Lo stridulo veleno della tranquillità.

di Carlo Bertani

Negli anni ‘70 Giorgio Gaber scrisse ed interpretò un bellissimo album: "Polli d’allevamento"; i polli d’allevamento eravamo noi o forse, più che la generazione del sessantotto, le generazioni dopo, quelle a venire.

Per un caso della vita mio padre, verso la fine degli anni ‘50, tenne per qualche anno proprio un allevamento di polli, polli da carne; novanta giorni da quando arrivavano nelle scatole, dall’Olanda, a quando finivano a testa in giù dentro una specie di giostra con molti coni: ogni cono un pollo, ad ogni giro della macchina un pollo sgozzato.

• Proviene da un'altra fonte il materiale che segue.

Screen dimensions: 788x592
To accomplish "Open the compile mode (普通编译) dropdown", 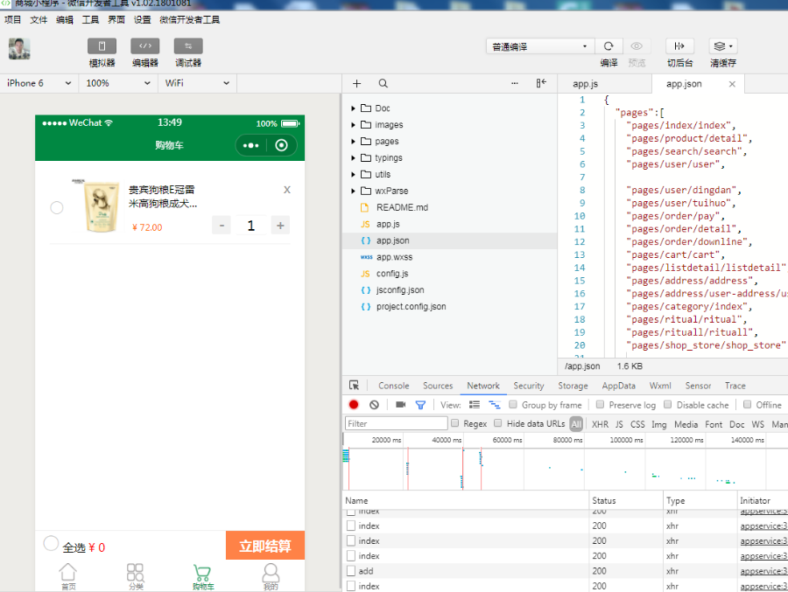I will pos(539,46).
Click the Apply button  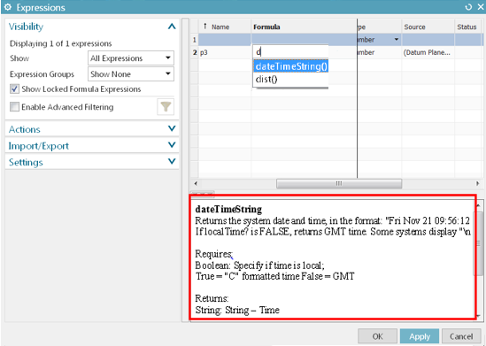(x=420, y=336)
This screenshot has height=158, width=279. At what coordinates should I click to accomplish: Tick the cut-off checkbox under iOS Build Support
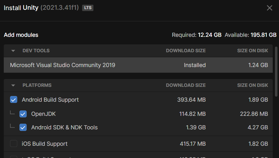point(13,156)
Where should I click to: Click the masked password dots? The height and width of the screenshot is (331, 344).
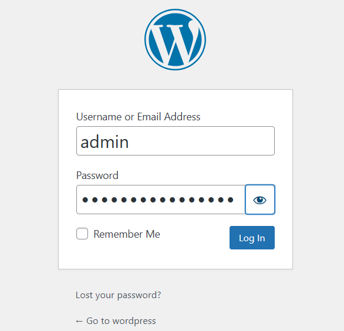[x=157, y=200]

Ricordo il giorno più bello, quando arrivavano le scatole dei pulcini; era un gran divertimento aprire le scatole, come se si fosse trattato dei pacchi di Babbo Natale (che a quei tempi si chiamava Gesù Bambino ed era molto, molto più povero di quello odierno) per far uscire i pulcini, rianimarli, giocare un po’ con loro, accarezzarli o rattristarmi se ce n’era qualcuno morto.

Il giorno più brutto era quello in cui girava la macchina rossa, quella dei coni: fra i due giorni trascorrevano circa novanta giorni, la vita che noi concedevamo agli animali.

Talvolta trascorreva un po’ di tempo in più dei fatidici novanta giorni, vuoi per mancanza d’acquirenti, vuoi per spuntare un prezzo migliore ed allora s’iniziavano a notare, qui e là fra la nera torba che fungeva da lettiera, delle chiazze bianche: erano uova; incuranti dei ritmi dell’uomo e dell’ambiente ostile nel quale erano relegate, le gallinelle iniziavano il rito della riproduzione.

La cosa che più mi colpiva era come trascorrevano il loro tempo i polli adolescenti, quelli che iniziavano ad avere un po’ di crestina: qualsiasi occasione, l’abbeveratoio o la mangiatoia erano occasione di scontri e battibecchi, tanto che mio padre mi aveva confessato che un nuovo tipo di mangime conteneva una "medicina" per farli star tranquilli.

Certo quel ciclo di vita e morte mi rattristava, ed a volte mi veniva da piangere il giorno in cui la macchina rossa si metteva a girare, però non potevo certo lamentarmi della vita che facevo: bicicletta, arco e frecce, fionda e carabina, una valletta con un torrente ed un canale che alimentava un mulino e, soprattutto, molti ragazzi come me coi quali fare amicizia, giocare, litigare, sognare magiche avventure e fare a botte.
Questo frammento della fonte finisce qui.